*Extracted data:*
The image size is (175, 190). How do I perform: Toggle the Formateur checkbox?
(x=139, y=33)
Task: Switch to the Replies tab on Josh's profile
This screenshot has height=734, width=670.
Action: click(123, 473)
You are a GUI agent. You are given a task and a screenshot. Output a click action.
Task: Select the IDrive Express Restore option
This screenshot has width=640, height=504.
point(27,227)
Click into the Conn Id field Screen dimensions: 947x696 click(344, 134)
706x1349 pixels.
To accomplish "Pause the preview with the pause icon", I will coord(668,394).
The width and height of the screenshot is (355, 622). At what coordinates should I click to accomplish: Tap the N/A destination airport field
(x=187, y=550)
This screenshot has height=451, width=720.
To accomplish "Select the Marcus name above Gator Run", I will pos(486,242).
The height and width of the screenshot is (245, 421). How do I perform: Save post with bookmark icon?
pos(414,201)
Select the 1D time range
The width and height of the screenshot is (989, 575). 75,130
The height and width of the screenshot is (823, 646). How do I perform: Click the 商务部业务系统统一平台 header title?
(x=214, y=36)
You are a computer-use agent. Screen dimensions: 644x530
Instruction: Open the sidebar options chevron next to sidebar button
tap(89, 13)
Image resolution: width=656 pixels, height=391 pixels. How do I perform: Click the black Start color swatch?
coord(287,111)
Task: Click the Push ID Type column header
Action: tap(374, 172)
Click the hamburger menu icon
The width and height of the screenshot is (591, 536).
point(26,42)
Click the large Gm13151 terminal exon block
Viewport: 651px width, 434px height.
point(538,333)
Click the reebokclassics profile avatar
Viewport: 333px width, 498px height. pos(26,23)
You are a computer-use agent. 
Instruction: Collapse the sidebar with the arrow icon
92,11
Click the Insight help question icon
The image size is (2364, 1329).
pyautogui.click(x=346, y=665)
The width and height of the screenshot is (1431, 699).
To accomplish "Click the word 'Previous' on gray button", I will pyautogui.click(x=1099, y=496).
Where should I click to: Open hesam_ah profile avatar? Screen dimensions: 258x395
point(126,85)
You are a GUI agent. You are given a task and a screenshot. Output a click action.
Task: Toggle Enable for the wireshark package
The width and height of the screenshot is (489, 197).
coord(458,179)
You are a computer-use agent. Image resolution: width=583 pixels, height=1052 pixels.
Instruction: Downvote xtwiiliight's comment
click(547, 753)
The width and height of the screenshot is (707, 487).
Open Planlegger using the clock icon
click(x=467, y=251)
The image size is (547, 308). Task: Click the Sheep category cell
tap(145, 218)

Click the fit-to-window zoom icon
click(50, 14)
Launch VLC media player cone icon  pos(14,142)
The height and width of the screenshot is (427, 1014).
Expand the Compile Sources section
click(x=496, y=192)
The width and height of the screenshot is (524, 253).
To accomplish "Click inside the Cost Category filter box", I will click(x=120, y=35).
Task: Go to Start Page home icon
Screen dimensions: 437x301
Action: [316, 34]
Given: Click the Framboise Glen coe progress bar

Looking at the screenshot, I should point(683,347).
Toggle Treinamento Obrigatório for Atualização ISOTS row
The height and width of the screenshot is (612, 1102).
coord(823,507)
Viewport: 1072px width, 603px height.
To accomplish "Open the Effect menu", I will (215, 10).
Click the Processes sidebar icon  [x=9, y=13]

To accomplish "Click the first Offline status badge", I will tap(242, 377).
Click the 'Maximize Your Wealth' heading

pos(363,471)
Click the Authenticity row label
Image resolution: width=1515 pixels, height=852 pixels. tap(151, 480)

*What the task requires:* Filter the data above, keeping only the lines that contain the string "Viewport", and copy each of those lines.

*Exercise result:*
Viewport: 651px width, 434px height.
Viewport: 333px width, 498px height. pos(26,23)
Viewport: 1072px width, 603px height.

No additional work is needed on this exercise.